═════ DATA ROWS

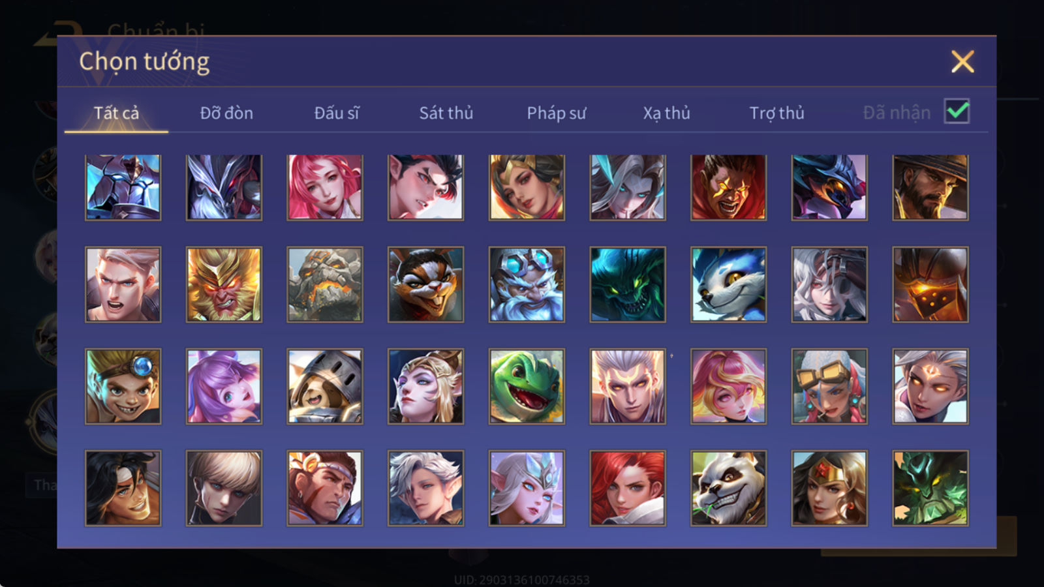This screenshot has height=587, width=1044.
Task: Choose the bearded cowboy hat hero
Action: pyautogui.click(x=930, y=187)
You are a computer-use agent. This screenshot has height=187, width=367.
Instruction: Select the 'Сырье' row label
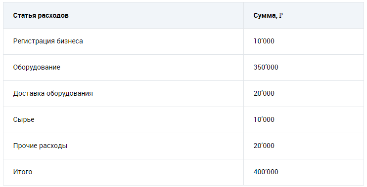[24, 119]
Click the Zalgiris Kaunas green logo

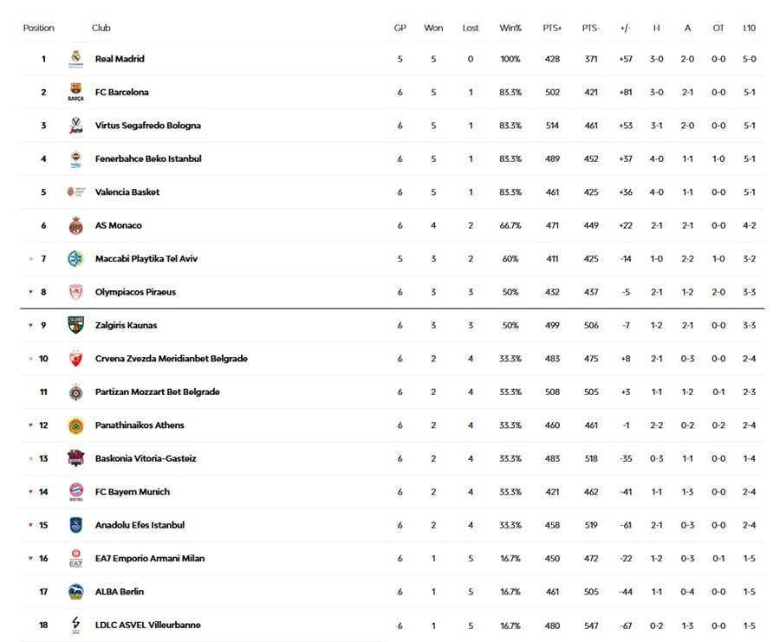(75, 325)
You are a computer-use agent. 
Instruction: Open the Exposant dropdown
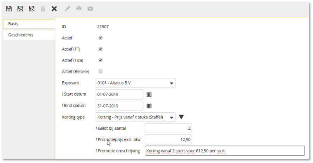(136, 83)
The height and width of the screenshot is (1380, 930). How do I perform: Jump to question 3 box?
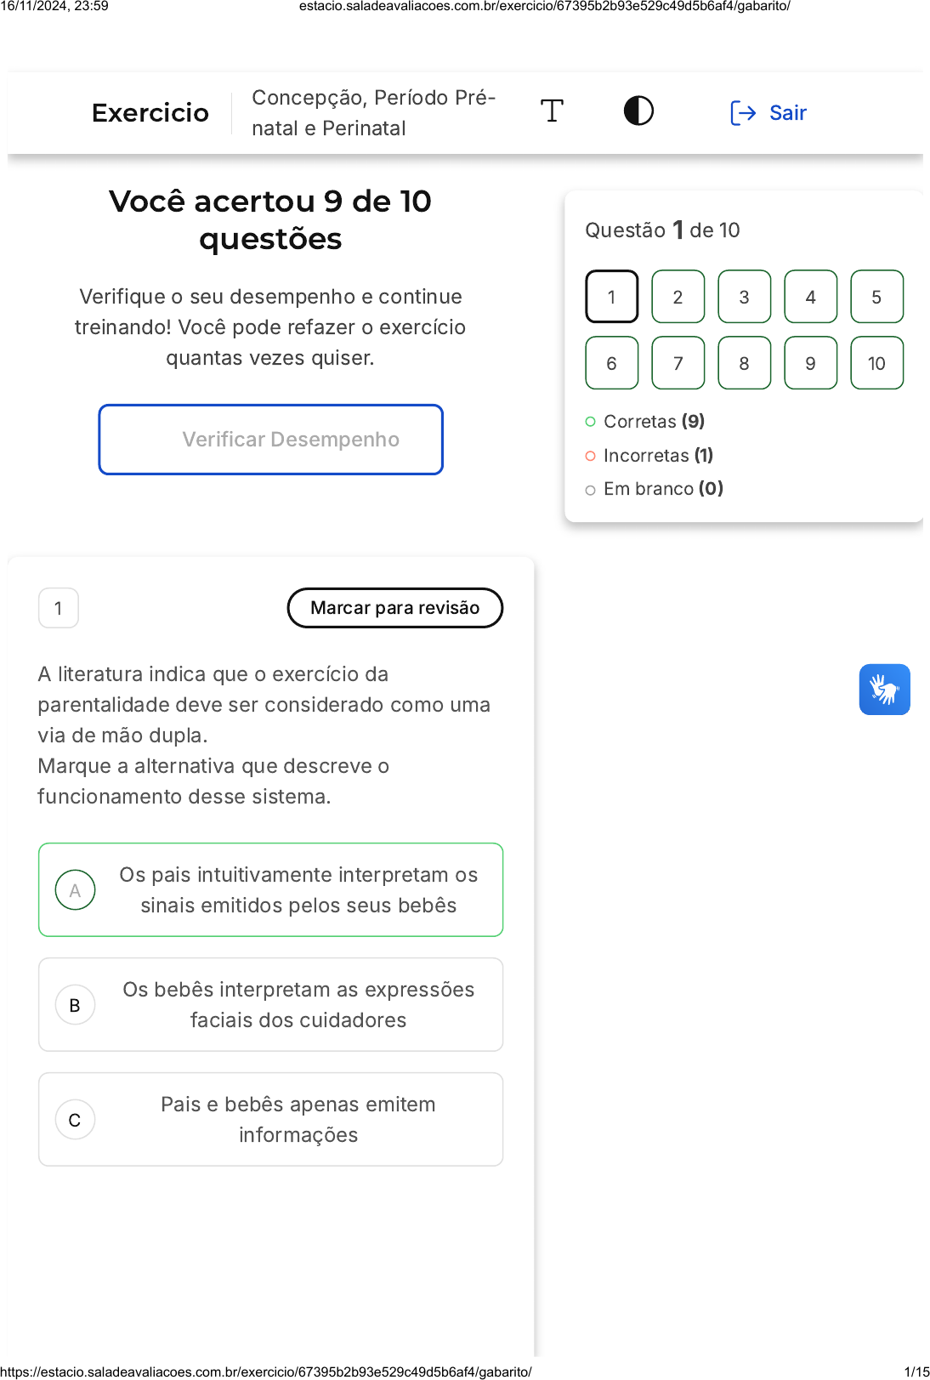(744, 297)
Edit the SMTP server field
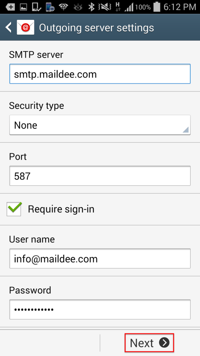The width and height of the screenshot is (200, 356). click(100, 74)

══════════

WRITTEN TASK |
Convert the rows above into a JSON list of strings, one string per line, skipping blank lines. Omit the pictures from the result.

FINAL RESULT |
[
  "This screenshot has height=587, width=1044.",
  "Task: Choose the bearded cowboy hat hero",
  "Action: pyautogui.click(x=930, y=187)",
  "You are a computer-use agent. This screenshot has height=187, width=367.",
  "Instruction: Select the 'Сырье' row label",
  "[24, 119]",
  "Click the Zalgiris Kaunas green logo",
  "(75, 325)",
  "You are a computer-use agent. ",
  "Instruction: Open the Exposant dropdown",
  "(136, 83)",
  "The height and width of the screenshot is (1380, 930). How do I perform: Jump to question 3 box?",
  "(744, 297)",
  "Edit the SMTP server field",
  "The width and height of the screenshot is (200, 356). click(100, 74)"
]